= Jaun Zuria =

Mythical lord of Biscay

Jaun Zuria (Basque for "the White Lord") is the mythical first lord and founder of the Lordship of Biscay, who defeated the Leonese and Asturian troops in the also-mythical Battle of Padura, in which he chased off the invaders to the Malato Tree, establishing there the borders of Biscay. There are three accounts of its legend, one by the Portuguese count Pedro Barcelos and two by the chronicler Lope García de Salazar. According to the legend, Jaun Zuria had been born from a Scottish or English princess who had been visited by the Basque deity Sugaar in the village of Mundaka.

It has been suggested that Jaun Zuria might have the same origin or be the same mythical figure as Olaf the White, an Irish Viking sea-king from the 9th century.

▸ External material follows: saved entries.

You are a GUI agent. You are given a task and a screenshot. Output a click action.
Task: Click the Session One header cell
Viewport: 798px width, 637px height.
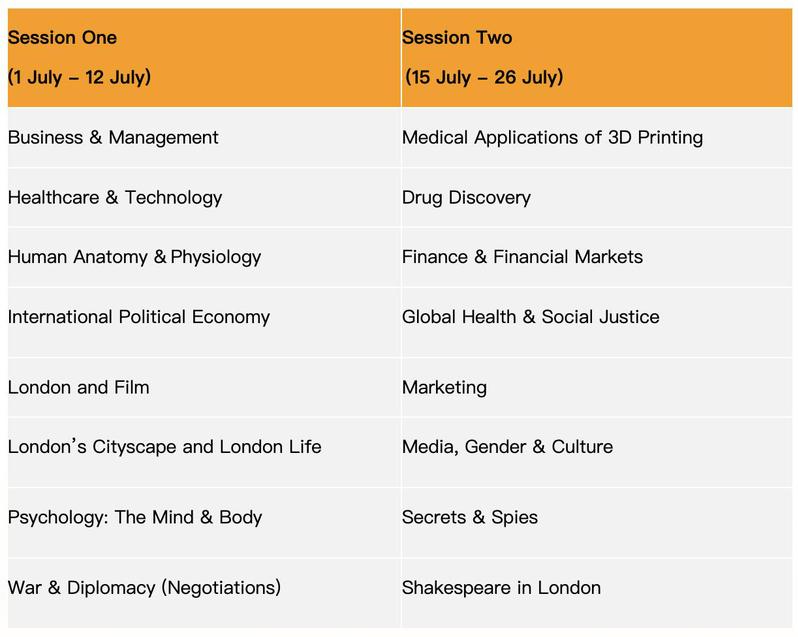coord(62,38)
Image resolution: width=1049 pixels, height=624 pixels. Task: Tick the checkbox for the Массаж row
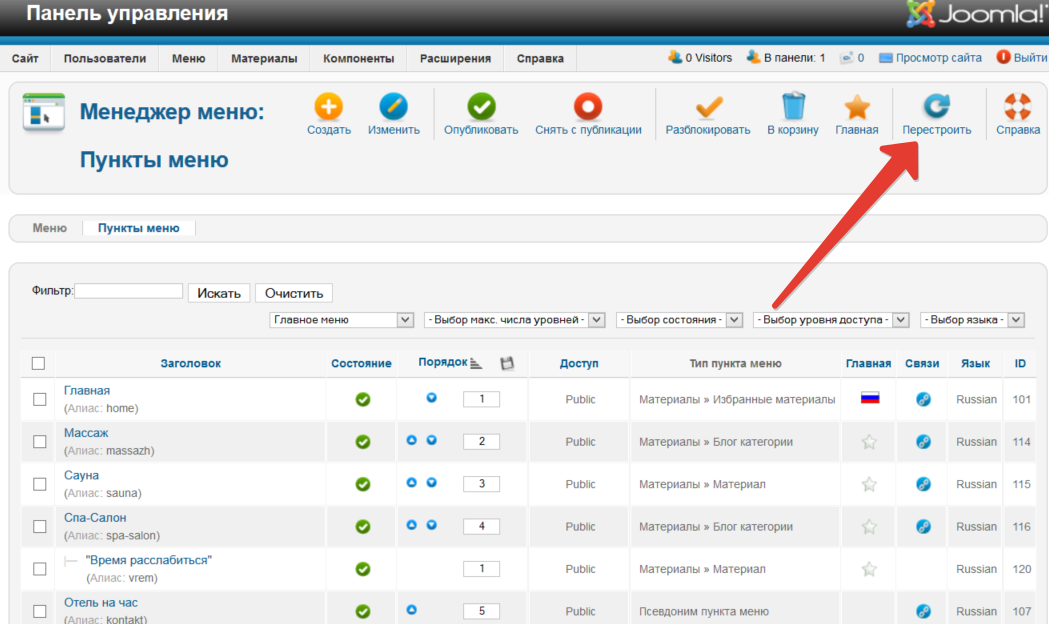click(x=40, y=441)
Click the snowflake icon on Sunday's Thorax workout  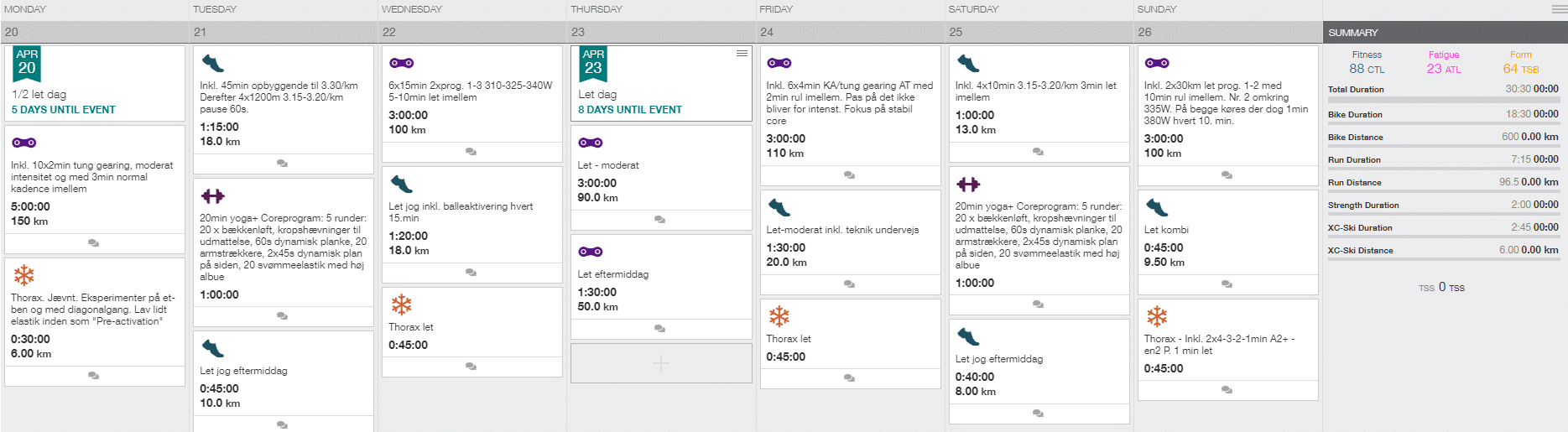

== Accounts of the legend ==
=== Bienandanzas e Fortunas ===
The Basque chronicler Lope García de Salazar (1399–1476) mentions don Çuria on his Bienandanzas e Fortunas, book that he begins to write in 1471. He speaks of the daughter of a Scottish king, who arrives by ship at Mundaka and gives birth to a son in the village. Afterward, both mother and son move to Busturia, where the boy spends most of his childhood. When the son is 22 years old, the Biscayans choose him to be captain of their troops to stop the progress of the army of an Asturian king's son. He is chosen because of his royal blood, as it had been a requirement of the Asturian prince, in order to engage in a formal battle. The Asturian prince and his army are defeated in Arrigorriaga on the Battle of Padura or Arrigorriaga. Thus, the Biscayans choose him to be the first Lord of Biscay and Lord of Durangaldea, and give him the Basque name of Jaun Zuria, that is the White Lord, because of the whiteness of his skin and hair.

=== Book of the Lineages ===
The Portuguese Count of Barcelos Pedro Alfonso speaks about a similar story on a similar background, on his Libro dos Linhagems ("Book of the Lineages"). According to him, Biscay was a Lordship before even Castile had kings, but for a lot of time it remained without a lord. An Asturian count named don Moñino knew about this situation, and thus forced the Biscayans to give him as a tribute a cow, an ox and a white horse every year. Soon thereafter, arrived by ship a brother of the king of England named From. He came with one of his sons, named Fortun Froes, and they settled in the village of Busturia. From, being told about the tribute, promised to defend the Biscayans as long as they called him Lord. The Asturian count then, engaged in battle against From and the Biscayans, and was defeated near Arrigorriaga. After From's passing, Fortun Froes became the Lord of Biscay.